■ **DESCRIPTION OF THE TASK**: Update the entries below by changing each "Viewport" to "Window" and leaving everything else unchanged.

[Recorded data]
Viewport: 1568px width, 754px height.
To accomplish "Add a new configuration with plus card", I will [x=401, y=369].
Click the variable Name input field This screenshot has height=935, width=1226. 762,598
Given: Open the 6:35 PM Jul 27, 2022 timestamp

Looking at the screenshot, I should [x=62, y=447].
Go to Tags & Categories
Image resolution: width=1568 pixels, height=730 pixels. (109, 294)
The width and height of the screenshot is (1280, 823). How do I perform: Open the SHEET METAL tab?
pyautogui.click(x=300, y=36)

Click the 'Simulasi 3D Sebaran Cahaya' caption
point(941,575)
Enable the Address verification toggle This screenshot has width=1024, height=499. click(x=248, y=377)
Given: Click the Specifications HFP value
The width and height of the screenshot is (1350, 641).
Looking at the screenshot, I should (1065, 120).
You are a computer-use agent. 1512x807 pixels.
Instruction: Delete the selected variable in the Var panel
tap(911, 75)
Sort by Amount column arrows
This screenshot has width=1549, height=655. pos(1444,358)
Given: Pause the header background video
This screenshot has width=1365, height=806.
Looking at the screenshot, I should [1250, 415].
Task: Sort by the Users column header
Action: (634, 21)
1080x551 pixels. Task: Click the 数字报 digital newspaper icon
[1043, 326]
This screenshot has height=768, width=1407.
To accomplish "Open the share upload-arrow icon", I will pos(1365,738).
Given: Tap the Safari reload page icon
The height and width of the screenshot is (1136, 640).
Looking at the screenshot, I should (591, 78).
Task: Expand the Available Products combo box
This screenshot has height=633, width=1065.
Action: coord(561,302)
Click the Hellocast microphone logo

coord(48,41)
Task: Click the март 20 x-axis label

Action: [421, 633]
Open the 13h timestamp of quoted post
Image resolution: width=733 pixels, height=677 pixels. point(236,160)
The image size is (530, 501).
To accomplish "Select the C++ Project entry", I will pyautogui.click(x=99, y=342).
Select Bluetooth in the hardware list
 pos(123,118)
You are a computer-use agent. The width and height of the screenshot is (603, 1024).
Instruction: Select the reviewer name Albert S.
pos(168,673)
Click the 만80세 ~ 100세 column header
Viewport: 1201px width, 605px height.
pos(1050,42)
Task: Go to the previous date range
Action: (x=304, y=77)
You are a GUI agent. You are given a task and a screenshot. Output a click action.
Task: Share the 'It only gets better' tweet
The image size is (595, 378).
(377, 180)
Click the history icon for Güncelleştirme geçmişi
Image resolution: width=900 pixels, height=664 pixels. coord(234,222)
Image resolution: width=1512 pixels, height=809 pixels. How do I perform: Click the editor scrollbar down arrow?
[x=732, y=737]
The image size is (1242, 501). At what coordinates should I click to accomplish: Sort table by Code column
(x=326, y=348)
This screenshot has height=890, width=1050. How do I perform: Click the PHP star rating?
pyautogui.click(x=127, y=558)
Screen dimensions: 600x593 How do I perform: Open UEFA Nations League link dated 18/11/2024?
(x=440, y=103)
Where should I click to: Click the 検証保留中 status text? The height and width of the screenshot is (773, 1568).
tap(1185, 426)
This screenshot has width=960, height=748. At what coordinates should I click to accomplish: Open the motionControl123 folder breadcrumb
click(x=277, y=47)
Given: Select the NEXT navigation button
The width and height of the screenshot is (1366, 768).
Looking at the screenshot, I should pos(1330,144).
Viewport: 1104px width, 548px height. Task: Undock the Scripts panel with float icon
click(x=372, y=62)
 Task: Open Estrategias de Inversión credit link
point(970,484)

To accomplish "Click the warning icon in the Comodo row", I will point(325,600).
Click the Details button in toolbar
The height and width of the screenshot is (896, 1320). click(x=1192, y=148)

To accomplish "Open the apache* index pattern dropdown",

■ **RESULT FOR THIS EXERCISE**:
Window: 1568px width, 754px height.
To accomplish "Add a new configuration with plus card", I will [x=401, y=369].
Click the variable Name input field This screenshot has height=935, width=1226. 762,598
Given: Open the 6:35 PM Jul 27, 2022 timestamp

Looking at the screenshot, I should [x=62, y=447].
Go to Tags & Categories
Image resolution: width=1568 pixels, height=730 pixels. (109, 294)
The width and height of the screenshot is (1280, 823). How do I perform: Open the SHEET METAL tab?
pyautogui.click(x=300, y=36)

Click the 'Simulasi 3D Sebaran Cahaya' caption
point(941,575)
Enable the Address verification toggle This screenshot has width=1024, height=499. click(x=248, y=377)
Given: Click the Specifications HFP value
The width and height of the screenshot is (1350, 641).
Looking at the screenshot, I should (1065, 120).
You are a computer-use agent. 1512x807 pixels.
Instruction: Delete the selected variable in the Var panel
tap(911, 75)
Sort by Amount column arrows
This screenshot has width=1549, height=655. pos(1444,358)
Given: Pause the header background video
This screenshot has width=1365, height=806.
Looking at the screenshot, I should [1250, 415].
Task: Sort by the Users column header
Action: (634, 21)
1080x551 pixels. Task: Click the 数字报 digital newspaper icon
[1043, 326]
This screenshot has height=768, width=1407.
To accomplish "Open the share upload-arrow icon", I will pos(1365,738).
Given: Tap the Safari reload page icon
The height and width of the screenshot is (1136, 640).
Looking at the screenshot, I should (591, 78).
Task: Expand the Available Products combo box
This screenshot has height=633, width=1065.
Action: coord(561,302)
Click the Hellocast microphone logo

coord(48,41)
Task: Click the март 20 x-axis label

Action: [421, 633]
Open the 13h timestamp of quoted post
Image resolution: width=733 pixels, height=677 pixels. point(236,160)
The image size is (530, 501).
To accomplish "Select the C++ Project entry", I will pyautogui.click(x=99, y=342).
Select Bluetooth in the hardware list
 pos(123,118)
You are a computer-use agent. The width and height of the screenshot is (603, 1024).
Instruction: Select the reviewer name Albert S.
pos(168,673)
Click the 만80세 ~ 100세 column header
Window: 1201px width, 605px height.
pos(1050,42)
Task: Go to the previous date range
Action: (x=304, y=77)
You are a GUI agent. You are given a task and a screenshot. Output a click action.
Task: Share the 'It only gets better' tweet
The image size is (595, 378).
(377, 180)
Click the history icon for Güncelleştirme geçmişi
Image resolution: width=900 pixels, height=664 pixels. coord(234,222)
Image resolution: width=1512 pixels, height=809 pixels. How do I perform: Click the editor scrollbar down arrow?
[x=732, y=737]
The image size is (1242, 501). At what coordinates should I click to accomplish: Sort table by Code column
(x=326, y=348)
This screenshot has height=890, width=1050. How do I perform: Click the PHP star rating?
pyautogui.click(x=127, y=558)
Screen dimensions: 600x593 How do I perform: Open UEFA Nations League link dated 18/11/2024?
(x=440, y=103)
Where should I click to: Click the 検証保留中 status text? The height and width of the screenshot is (773, 1568).
tap(1185, 426)
This screenshot has width=960, height=748. At what coordinates should I click to accomplish: Open the motionControl123 folder breadcrumb
click(x=277, y=47)
Given: Select the NEXT navigation button
The width and height of the screenshot is (1366, 768).
Looking at the screenshot, I should pos(1330,144).
Window: 1104px width, 548px height. Task: Undock the Scripts panel with float icon
click(x=372, y=62)
 Task: Open Estrategias de Inversión credit link
point(970,484)

To accomplish "Click the warning icon in the Comodo row", I will point(325,600).
Click the Details button in toolbar
The height and width of the screenshot is (896, 1320). click(x=1192, y=148)

To accomplish "Open the apache* index pattern dropdown",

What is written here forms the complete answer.